XML Extraction API Reference
Pull the embedded XML attachment out of a hybrid PDF (Factur-X, ZUGFeRD, or any PDF/A-3 carrying a CII or UBL invoice). The endpoint streams the XML straight from the PDF container without any transformation. If the PDF has no embedded XML, a 400 with errorCode 4006 is returned.
https://api.invoicexml.com/v1/extract/xml
Code Example
curl -X POST https://api.invoicexml.com/v1/extract/xml \ -H "Authorization: Bearer YOUR_API_KEY" \ -F "[email protected]"
Try it out online, no coding required
Upload a Factur-X or ZUGFeRD PDF and download the extracted XML instantly, right in your browser.
Request
| Parameter | Type | Description |
|---|---|---|
| file * | binary | The invoice file to process. |
Content-Type: multipart/form-data
The source and target formats are part of the endpoint path, and everything else (syntax, declared profile, specification identifier) is read from the document itself, so there is nothing more to configure.
Headers
| Header | Value |
|---|---|
| Authorization * | Bearer YOUR_API_KEY |
| Content-Type | multipart/form-data |
Response
200 Extracted XML
Returns the embedded XML document as a file download.
The response filename is derived from the uploaded file: {original-name}.xml.
The Content-Disposition header is set to attachment for direct download.

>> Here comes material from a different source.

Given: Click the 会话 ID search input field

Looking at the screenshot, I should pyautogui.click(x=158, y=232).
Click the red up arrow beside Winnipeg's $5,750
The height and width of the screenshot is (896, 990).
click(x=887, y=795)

Frequently Asked Questions
What PDFs work with this endpoint?
PDF/A-3 hybrid invoices that carry an embedded CII or UBL XML attachment, e.g. Factur-X (factur-x.xml), ZUGFeRD (zugferd-invoice.xml), or Peppol PDFs. The API recognises the standard attachment names defined by each format.

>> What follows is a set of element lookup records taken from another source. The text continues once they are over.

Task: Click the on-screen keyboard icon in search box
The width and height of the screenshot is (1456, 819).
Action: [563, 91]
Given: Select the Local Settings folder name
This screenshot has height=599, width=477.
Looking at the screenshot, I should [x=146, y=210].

What if the PDF has no embedded XML?
The API returns a 400 response with errorCode 4006 (NoEmbeddedXml). To extract invoice data from a PDF that has no embedded XML, use POST /v1/parse/json which uses AI to read the visual content.
Is the extracted XML modified or validated?
No. The XML is returned exactly as it sits inside the PDF, byte-for-byte. If you need Schematron / EN 16931 validation, pass the output to POST /v1/validate/{format}.
Can I get JSON from a Factur-X PDF instead of XML?
Yes. POST /v1/extract/json takes the same hybrid PDF, extracts the embedded XML, parses it, and returns an InvoiceDocument JSON.
What is the output filename?
Derived from the uploaded PDF: if you upload invoice-2026.pdf you receive invoice-2026.xml. The Content-Disposition header is set to attachment for direct download.